Dataset entries:
▼

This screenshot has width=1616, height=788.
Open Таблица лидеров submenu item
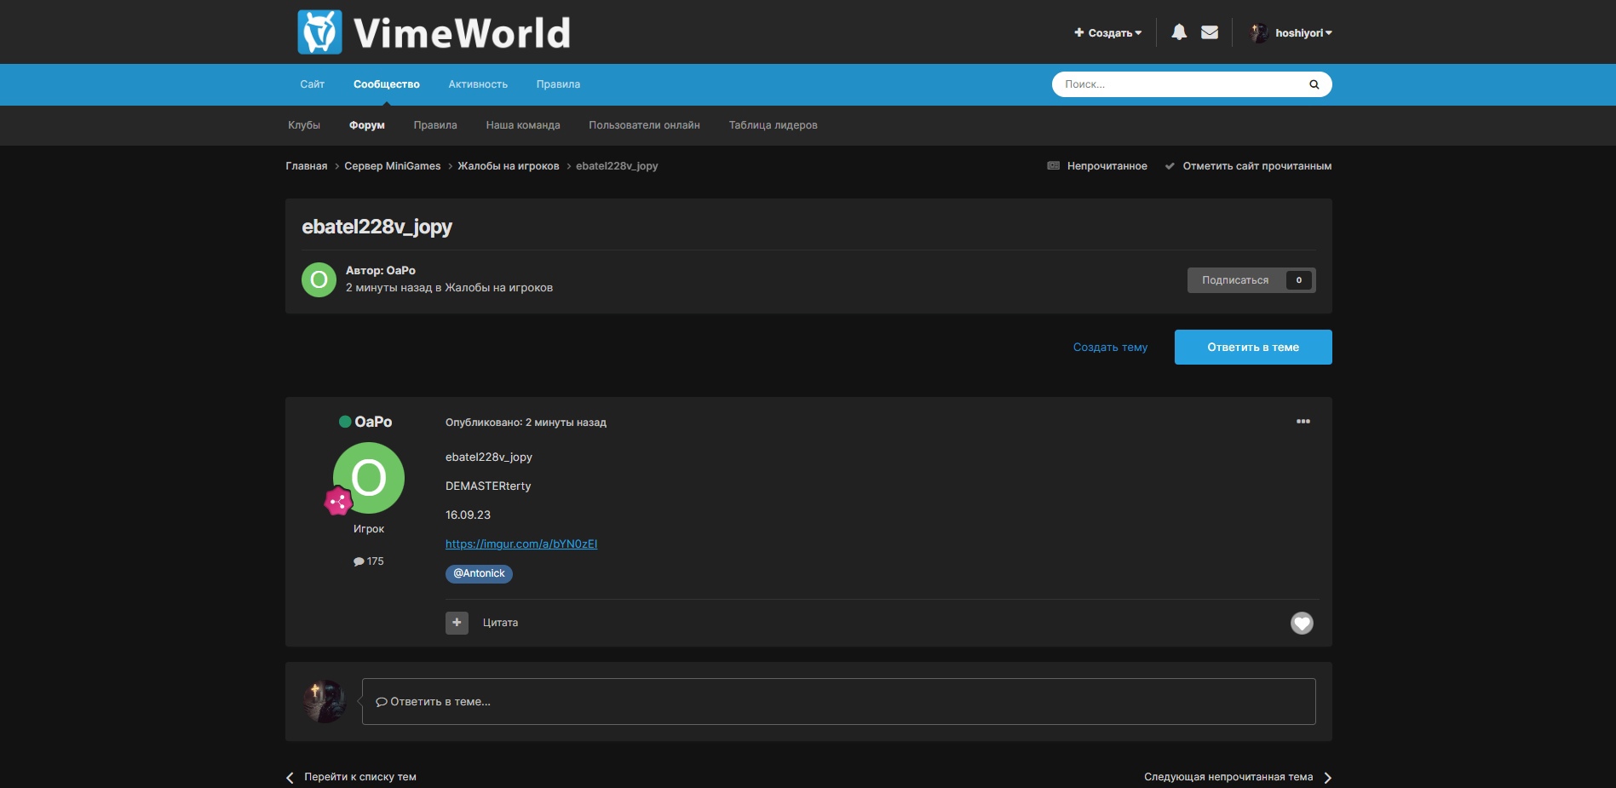click(x=773, y=125)
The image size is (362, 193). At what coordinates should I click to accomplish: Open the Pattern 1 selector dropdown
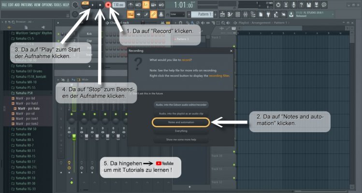click(x=203, y=14)
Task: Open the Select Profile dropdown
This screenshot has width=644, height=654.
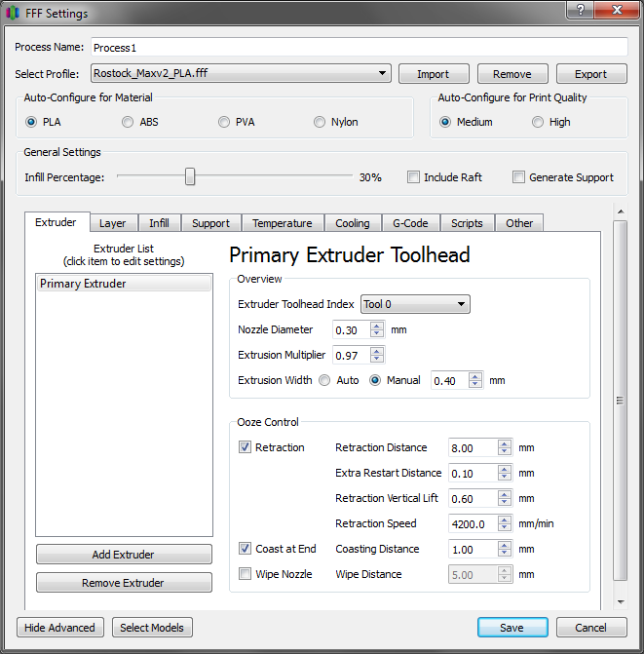Action: click(x=241, y=74)
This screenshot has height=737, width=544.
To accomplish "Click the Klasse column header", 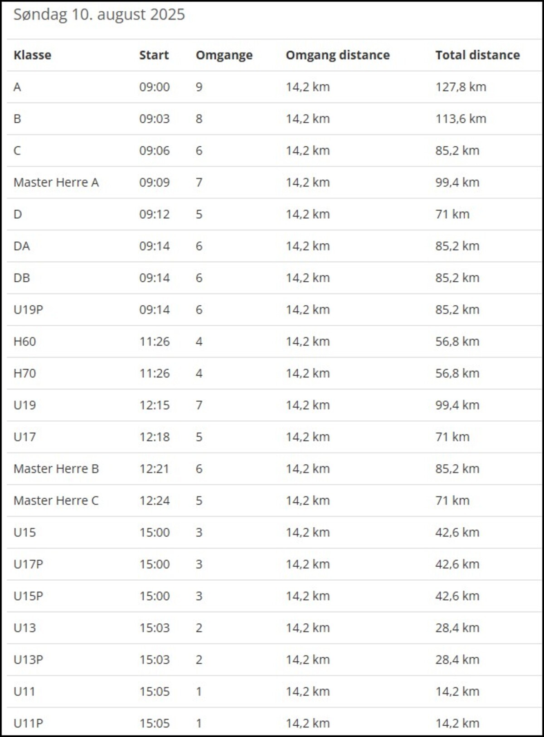I will tap(32, 55).
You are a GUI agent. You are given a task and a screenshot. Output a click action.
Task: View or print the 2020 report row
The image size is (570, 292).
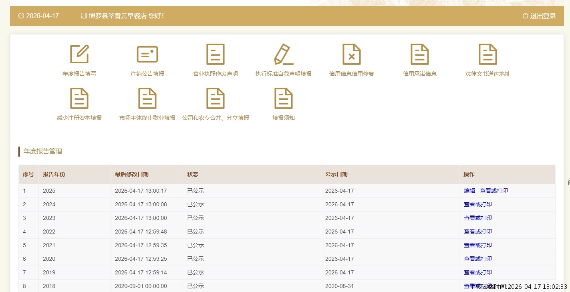point(478,259)
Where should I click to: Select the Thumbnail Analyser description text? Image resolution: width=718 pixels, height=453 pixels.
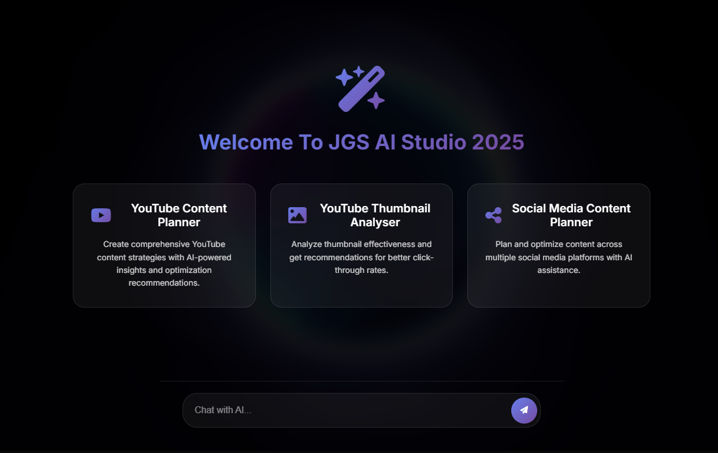click(361, 257)
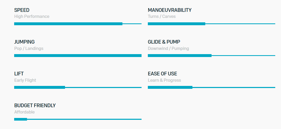The image size is (281, 129).
Task: Click the Early Flight subtitle
Action: (25, 80)
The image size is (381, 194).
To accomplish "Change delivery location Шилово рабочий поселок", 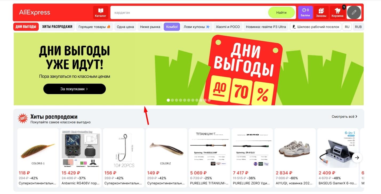I will click(x=316, y=27).
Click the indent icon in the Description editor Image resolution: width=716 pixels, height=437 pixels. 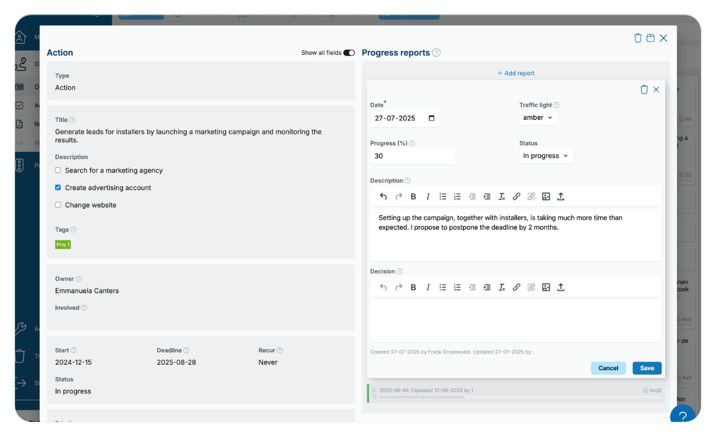(x=487, y=196)
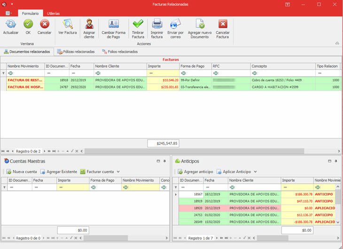
Task: Expand the Aplicar Anticipo dropdown arrow
Action: (255, 172)
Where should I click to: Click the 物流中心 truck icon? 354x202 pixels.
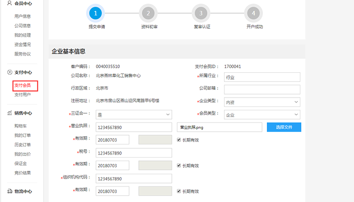(x=10, y=191)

▲

— What this task involves —
Leaving out the pictures, return exactly the lines from the one that contains "Where should I click to: Click" through the last line of the records above, inclusive.

— Solution to the problem —
Where should I click to: Click the 物流中心 truck icon? 354x202 pixels.
(x=10, y=191)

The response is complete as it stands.